- **表示テキスト**

★ ★ ★ ★ ★ ★ ★

水で膨らむおもちゃ(正式には「吸水性合成樹脂製玩具」)は、乳幼児が誤飲して腸内で大きく膨らみ、開腹手術による摘出が必要となった事故が起こっています。マグネットセットでは、子どもが複数の磁石を誤飲し、腸壁を挟んで強力な磁石が引き合うことで、開腹手術による摘出が必要となった事故が報告されています。これらの事故が、今回の規制の理由になっております。
また、これらのおもちゃには、食道などで詰まってしまう危険もあります。
ボタン電池誤飲は非常に危険! 2~3時間で胃に穴が開くことも
また、危険性の高さがよく知られているのはボタン電池です。ボタン電池そのものを置いていなくても、小型の家電やデジカメ、ゲーム機などから外れて表に出てしまうこともあります。万が一飲み込んでしまったことに気づいたら、すぐに小児外科があるか子どもの内視鏡検査のできる救急病院を受診しましょう。ボタン電池は小さく丸いため簡単に飲み込め、胃に入ってもすぐには何の症状も出ないことが多いのですが、胃の中で一箇所にとどまると電池の内容物が漏れ出し、胃に穴を開けてしまう危険性があります。内容物が漏れ出すのは、水銀電池で4時間、アルカリマンガン電池、酸化銀電池で8時間、リチウム電池でわずか2~3時間です。種類によっては誤飲してからの時間が非常に短いため、至急対応する必要があります。

★ ★ ★ ★ ★ ★ ★

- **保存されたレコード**
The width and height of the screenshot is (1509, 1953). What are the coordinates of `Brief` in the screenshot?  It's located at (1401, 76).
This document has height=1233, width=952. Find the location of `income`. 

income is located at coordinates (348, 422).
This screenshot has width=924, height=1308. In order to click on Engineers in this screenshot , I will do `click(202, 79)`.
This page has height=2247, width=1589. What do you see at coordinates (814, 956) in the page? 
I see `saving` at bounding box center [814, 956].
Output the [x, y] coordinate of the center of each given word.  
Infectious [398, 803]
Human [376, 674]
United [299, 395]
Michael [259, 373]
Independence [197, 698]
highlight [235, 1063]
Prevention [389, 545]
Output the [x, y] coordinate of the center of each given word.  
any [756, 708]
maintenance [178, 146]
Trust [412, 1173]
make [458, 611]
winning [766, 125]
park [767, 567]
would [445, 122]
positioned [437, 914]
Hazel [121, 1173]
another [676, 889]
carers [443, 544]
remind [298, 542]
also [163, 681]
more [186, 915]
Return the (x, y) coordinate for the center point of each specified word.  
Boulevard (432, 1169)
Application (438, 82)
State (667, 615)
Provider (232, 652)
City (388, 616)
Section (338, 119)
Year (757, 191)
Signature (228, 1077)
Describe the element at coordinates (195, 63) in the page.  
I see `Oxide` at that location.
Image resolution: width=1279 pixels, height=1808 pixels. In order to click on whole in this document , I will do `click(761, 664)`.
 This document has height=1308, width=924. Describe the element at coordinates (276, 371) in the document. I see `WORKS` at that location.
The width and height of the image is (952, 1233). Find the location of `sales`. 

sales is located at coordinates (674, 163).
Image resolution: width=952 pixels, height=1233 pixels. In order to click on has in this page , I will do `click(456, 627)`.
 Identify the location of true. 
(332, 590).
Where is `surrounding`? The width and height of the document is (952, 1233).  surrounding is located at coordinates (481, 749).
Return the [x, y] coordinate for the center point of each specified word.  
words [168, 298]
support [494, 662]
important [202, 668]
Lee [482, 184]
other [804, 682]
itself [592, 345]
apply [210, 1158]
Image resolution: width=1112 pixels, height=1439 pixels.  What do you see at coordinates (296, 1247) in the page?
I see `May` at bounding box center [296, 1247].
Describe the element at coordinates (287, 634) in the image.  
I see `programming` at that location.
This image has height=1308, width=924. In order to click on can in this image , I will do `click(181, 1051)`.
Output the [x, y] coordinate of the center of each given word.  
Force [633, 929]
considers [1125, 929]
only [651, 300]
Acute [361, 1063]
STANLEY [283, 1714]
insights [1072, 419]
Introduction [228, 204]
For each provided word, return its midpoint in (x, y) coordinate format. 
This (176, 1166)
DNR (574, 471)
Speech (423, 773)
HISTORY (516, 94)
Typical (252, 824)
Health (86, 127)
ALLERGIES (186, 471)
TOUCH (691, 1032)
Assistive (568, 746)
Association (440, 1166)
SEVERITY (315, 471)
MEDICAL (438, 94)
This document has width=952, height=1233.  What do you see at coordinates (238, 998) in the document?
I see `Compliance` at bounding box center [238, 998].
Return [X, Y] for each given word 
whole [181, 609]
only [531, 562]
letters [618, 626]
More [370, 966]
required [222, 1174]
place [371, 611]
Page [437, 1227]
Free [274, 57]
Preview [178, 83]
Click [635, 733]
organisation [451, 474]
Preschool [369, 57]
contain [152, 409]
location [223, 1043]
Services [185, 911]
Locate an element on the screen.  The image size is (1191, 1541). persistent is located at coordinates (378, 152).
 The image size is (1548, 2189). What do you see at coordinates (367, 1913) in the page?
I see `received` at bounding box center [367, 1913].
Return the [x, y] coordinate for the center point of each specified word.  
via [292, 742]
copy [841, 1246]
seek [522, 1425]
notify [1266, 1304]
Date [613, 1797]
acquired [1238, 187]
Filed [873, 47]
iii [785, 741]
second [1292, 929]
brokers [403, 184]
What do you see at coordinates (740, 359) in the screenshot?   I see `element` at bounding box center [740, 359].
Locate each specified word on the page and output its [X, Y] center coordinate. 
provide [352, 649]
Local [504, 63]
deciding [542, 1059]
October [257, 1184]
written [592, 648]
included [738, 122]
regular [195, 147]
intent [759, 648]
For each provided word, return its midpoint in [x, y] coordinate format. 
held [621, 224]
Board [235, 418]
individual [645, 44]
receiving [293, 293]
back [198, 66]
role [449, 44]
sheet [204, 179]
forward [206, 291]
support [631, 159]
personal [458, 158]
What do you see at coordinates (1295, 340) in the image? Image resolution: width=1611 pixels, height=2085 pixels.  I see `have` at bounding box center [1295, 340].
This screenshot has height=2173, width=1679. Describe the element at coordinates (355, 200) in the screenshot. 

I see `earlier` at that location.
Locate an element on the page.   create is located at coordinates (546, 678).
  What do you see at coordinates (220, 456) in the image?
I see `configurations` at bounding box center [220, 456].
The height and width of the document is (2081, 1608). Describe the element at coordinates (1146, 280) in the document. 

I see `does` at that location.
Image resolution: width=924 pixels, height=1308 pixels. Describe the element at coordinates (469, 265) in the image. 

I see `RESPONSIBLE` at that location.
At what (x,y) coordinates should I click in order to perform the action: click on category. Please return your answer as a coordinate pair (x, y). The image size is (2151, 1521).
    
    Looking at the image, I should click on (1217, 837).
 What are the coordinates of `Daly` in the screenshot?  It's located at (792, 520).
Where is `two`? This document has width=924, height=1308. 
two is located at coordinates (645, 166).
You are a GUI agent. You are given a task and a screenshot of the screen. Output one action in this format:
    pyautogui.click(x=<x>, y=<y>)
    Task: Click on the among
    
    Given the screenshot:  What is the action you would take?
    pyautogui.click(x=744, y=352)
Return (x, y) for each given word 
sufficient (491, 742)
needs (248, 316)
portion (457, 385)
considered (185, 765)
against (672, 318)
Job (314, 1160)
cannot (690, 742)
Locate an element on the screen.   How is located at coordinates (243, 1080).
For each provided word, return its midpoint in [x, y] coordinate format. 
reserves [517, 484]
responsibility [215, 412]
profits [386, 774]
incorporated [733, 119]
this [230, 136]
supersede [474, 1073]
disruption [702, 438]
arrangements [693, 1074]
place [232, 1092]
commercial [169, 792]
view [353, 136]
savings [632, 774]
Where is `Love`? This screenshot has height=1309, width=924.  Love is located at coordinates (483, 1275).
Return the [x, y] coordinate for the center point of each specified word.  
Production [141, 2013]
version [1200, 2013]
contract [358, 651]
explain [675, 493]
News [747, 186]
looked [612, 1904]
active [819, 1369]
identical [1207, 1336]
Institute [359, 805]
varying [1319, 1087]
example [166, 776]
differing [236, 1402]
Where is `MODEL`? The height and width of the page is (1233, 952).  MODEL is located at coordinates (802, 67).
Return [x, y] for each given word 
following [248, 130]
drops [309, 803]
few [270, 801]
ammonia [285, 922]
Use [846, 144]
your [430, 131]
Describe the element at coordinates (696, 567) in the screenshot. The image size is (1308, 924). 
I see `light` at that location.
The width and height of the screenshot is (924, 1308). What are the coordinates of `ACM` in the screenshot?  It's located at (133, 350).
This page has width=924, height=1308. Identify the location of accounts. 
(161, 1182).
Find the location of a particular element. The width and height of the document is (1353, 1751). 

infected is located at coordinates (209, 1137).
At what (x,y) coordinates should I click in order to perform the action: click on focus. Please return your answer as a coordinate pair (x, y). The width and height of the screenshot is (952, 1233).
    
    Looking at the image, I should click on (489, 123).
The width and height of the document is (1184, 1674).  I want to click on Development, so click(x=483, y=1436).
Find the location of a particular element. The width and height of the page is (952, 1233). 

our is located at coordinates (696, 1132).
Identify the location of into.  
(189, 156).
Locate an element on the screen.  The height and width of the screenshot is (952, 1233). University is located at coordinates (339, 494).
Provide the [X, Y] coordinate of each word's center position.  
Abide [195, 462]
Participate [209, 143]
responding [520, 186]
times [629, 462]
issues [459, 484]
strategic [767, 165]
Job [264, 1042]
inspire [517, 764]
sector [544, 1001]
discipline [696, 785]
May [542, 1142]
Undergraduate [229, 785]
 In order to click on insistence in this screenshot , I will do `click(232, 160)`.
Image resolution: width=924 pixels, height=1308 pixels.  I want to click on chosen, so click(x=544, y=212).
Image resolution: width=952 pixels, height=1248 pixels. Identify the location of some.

★ ★ ★ ★ ★ ★ ★

- **作業内容**
子どもの誤飲事故を扱った文章の続きを、最後の文の直後から書いてください。

- **解答欄**
誤飲による急性中毒の症状・対処法……タバコ・医薬品・化粧品など
子どもの誤飲による急性中毒の多くは家庭内で起こっています。特に多いのはタバコ、医薬品、化粧品です。基本的には、子どもの手が届く場所にこれらの化学物質などを置かないことです。厚生労働省の調査によると、子どもの誤飲事故の原因製品としては、「タバコ」が281件(41.8%)、「医薬品・医薬部外品」が101件(15.0%)、「金属製品」が45件(6.7%)、「玩具」が44件(6.5%)、「硬貨」が32件(4.8%)、「プラスチック製品」が25件(3.7%)、「化粧品」が23件(3.4%)、「洗剤・洗浄剤」が22件(3.3%)、「乾燥剤」が14件(2.1%)、「電池」が14件(2.1%)でした(2004年度家庭用品に係る健康被害病院モニター報告)。
2018年度家庭用品に係る健康被害病院モニター報告では、「タバコ」130 件、「医薬品・医薬部外品」109 件、「食品類」77 件、「玩具」67 件、「プラスチック製品」44 件、「金属製品」
41 件、「硬貨」19 件、「洗剤類」18 件、「文具類」16 件、「電池」11 件で、タバコの割合が減っています。とはいえ、まだタバコが1例になっております。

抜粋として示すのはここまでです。